Pick every line out of the entries below that holds the string "computer", and report them.

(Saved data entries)
************

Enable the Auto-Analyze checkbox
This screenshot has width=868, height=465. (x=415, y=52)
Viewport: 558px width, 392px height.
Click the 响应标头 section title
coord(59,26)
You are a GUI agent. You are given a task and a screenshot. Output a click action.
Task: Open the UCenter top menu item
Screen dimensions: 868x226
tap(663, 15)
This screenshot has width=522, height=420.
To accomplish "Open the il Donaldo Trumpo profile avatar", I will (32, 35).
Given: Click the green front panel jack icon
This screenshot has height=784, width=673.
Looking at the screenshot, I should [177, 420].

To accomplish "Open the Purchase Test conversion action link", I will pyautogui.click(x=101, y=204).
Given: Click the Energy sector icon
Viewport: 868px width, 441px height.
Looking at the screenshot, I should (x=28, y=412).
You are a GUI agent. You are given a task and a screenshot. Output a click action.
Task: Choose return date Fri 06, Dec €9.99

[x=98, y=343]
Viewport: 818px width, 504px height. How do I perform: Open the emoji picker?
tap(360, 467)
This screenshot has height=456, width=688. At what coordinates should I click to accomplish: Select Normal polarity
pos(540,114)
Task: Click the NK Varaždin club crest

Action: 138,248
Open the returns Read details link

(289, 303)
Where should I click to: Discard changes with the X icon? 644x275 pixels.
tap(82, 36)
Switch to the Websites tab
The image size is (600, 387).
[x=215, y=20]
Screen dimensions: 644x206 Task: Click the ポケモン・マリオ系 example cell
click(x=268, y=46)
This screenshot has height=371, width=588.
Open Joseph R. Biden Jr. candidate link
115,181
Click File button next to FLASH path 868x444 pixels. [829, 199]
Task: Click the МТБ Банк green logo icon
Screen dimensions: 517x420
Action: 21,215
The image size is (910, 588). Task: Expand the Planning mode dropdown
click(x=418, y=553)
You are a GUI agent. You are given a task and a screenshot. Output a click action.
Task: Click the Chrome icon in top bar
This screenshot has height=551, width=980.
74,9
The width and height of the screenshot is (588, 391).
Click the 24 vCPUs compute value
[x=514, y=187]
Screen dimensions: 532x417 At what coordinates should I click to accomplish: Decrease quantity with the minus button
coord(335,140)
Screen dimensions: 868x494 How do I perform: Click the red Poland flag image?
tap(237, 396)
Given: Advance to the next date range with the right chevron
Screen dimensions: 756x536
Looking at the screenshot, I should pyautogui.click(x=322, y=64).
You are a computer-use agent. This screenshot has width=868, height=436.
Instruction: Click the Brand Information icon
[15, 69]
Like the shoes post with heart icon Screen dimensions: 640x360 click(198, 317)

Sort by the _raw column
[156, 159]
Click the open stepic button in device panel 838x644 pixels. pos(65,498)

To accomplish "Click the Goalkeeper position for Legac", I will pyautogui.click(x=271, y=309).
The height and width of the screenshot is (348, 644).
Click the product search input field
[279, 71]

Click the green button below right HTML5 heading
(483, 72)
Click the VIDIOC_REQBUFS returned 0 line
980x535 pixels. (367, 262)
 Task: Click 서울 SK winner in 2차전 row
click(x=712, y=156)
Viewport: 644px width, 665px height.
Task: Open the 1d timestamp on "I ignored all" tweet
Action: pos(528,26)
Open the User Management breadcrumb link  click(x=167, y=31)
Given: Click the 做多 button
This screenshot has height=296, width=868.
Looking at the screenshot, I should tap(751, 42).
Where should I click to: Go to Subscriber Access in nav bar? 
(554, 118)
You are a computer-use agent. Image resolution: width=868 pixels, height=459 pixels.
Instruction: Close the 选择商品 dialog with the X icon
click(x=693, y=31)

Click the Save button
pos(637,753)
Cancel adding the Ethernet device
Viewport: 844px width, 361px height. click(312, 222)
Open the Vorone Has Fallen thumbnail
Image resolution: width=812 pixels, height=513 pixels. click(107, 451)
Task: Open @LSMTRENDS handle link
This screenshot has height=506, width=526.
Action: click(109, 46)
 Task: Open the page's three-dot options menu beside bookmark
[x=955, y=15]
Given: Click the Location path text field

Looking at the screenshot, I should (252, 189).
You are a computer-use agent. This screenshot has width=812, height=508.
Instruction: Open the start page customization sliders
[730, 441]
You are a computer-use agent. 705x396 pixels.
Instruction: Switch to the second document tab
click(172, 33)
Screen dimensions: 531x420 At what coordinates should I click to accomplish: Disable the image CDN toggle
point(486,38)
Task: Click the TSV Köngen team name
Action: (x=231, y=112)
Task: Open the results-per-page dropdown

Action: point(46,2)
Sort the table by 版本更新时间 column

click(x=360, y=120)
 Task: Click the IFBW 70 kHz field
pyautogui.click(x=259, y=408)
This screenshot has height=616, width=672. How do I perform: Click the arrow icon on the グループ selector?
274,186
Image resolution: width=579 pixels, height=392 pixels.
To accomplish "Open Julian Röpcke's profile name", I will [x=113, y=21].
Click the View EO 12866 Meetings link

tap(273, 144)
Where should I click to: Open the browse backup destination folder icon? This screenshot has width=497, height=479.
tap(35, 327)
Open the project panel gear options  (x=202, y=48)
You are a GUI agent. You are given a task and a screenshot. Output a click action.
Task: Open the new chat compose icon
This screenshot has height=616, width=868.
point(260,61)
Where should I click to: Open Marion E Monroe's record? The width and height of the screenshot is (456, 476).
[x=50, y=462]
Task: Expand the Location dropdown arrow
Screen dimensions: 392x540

************

• Response to the exercise:
You are a computer-use agent. This screenshot has width=868, height=436.
You are a computer-use agent. Image resolution: width=868 pixels, height=459 pixels.
You are a computer-use agent. This screenshot has width=812, height=508.
You are a computer-use agent. 705x396 pixels.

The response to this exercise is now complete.